**STATED TASK:**
State how many lines in the records below contain the string "icon". Case counts, so match it only in that exact form, and give the number alone.

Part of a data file
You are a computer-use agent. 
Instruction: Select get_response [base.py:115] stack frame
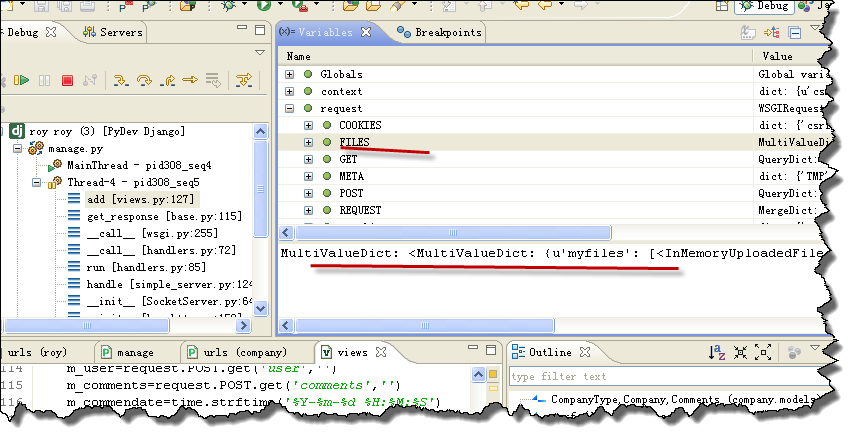pos(164,216)

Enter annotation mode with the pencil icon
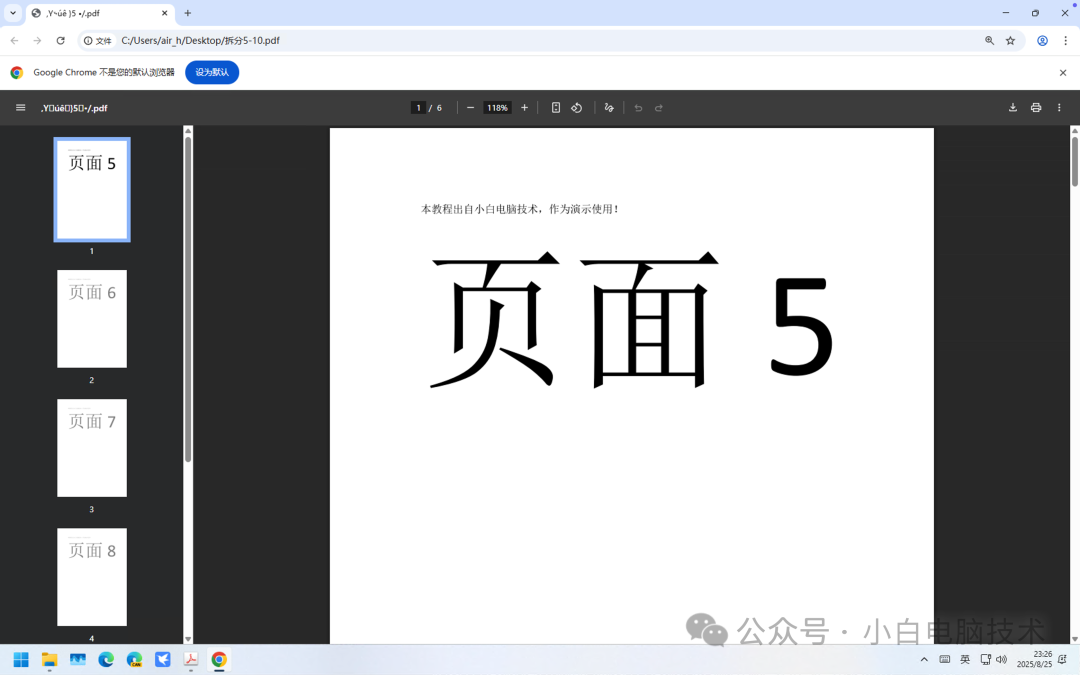pos(609,107)
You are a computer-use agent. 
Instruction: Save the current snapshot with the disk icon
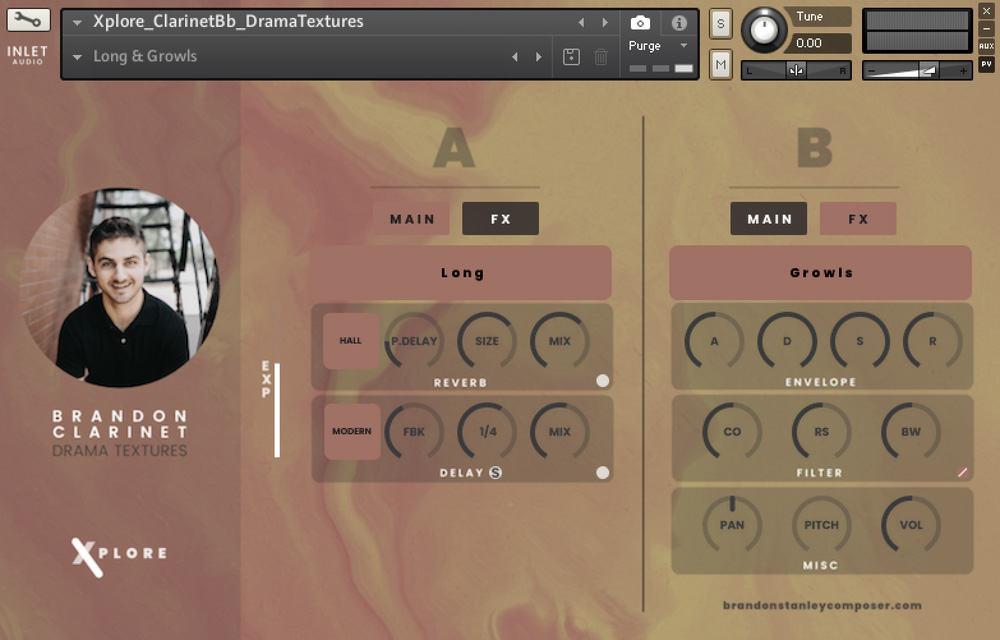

**PROBLEM SOLUTION:**
2